Los fanáticos ideológicos tratan de acomodar los hechos a su ideología en lugar de tomar los acontecimientos en toda su magnitud y realidad, incluso cuando contradigan los argumentos o posiciones de su propia ideología. En el continente americano el fanatismo ideológico tiene una coyuntura mística con una gran dosis de adoctrinamiento.
Se puede ver en pensadores de todo rango político como circundan y atraen a los grupos o masas que se acomodan con facilidad para obtener réditos sociales de cualquier tipo. Esta forma particular de fanatismo devela la incapacidad de la persona de trazar un propio sentir hasta un propio vivir.
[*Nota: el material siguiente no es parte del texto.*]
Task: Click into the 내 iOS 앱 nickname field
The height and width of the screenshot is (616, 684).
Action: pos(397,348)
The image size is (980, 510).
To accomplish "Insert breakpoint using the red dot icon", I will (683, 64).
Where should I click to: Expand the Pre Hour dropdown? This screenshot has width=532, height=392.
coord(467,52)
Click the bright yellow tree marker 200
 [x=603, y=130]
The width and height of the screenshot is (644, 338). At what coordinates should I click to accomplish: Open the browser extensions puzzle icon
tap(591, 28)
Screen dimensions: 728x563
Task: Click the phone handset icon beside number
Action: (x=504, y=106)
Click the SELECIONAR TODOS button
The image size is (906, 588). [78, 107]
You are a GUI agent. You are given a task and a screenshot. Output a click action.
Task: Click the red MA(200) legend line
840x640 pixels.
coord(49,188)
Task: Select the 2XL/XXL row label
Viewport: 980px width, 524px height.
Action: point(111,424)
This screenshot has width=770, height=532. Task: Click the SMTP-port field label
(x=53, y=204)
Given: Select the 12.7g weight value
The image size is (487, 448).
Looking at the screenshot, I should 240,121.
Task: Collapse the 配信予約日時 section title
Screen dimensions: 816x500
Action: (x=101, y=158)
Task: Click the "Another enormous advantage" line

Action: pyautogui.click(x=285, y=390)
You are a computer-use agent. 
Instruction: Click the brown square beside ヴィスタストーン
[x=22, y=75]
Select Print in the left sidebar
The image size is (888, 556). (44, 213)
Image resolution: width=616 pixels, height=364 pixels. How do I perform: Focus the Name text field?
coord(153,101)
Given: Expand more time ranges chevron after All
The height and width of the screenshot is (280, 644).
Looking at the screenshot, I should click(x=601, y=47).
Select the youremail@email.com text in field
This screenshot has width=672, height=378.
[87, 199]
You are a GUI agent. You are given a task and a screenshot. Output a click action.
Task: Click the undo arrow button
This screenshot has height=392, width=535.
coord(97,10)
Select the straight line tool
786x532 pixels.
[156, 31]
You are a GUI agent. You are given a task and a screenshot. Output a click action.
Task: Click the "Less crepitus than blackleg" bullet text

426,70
Quizás este tipo de fanatismo identifique a un determinado tipo de ser o al menos a un sector que sigue al mismo. La pregunta sería ¿qué cree este individuo? O bien ¿a qué tendencia se orientan grupos de éstos? Evidentemente lo que conocemos es el resultado de la respuesta, que aunque cargada de contenido no termina por ser exhaustivamente descubierta. No obstante conocemos que este tipo de personas quiere imponer su ideología lo cual desde el punto de vista de la racionalidad va excediendo los límites hasta que este mismo individuo termina por aceptar que esta ideología es la verdad que explica un todo.
Este fenómeno en nuestro continente puede llegar a focalizarse de manera tal que desde las manifestaciones sociales se liste con lo ético lo cual su descubrimiento se hace más difícil.
En nombre de diversas ideologías políticas, el hombre ha llegado a producir conflictos bélicos y sociales, actos de todo tipo en contra de personas e incluso hasta llegar a afectarse a sí mismo. Este tipo de fanatismo tiene su opuesto correlato epistemológico en el que cae en un relativismo, aceptándolo todo de cualquier manera e inmovilizándose. Tanto el uno como el otro se derrumban al presentársele la verdad como búsqueda a la cual se debe llegar.
Debemos estar atentos hasta en sus más pequeñas reducciones pues los riesgos pueden ser graves y tardíos las soluciones. Cómo remedio aplicable, el modelo de la humildad intelectual es la forma de contrarrestarlo.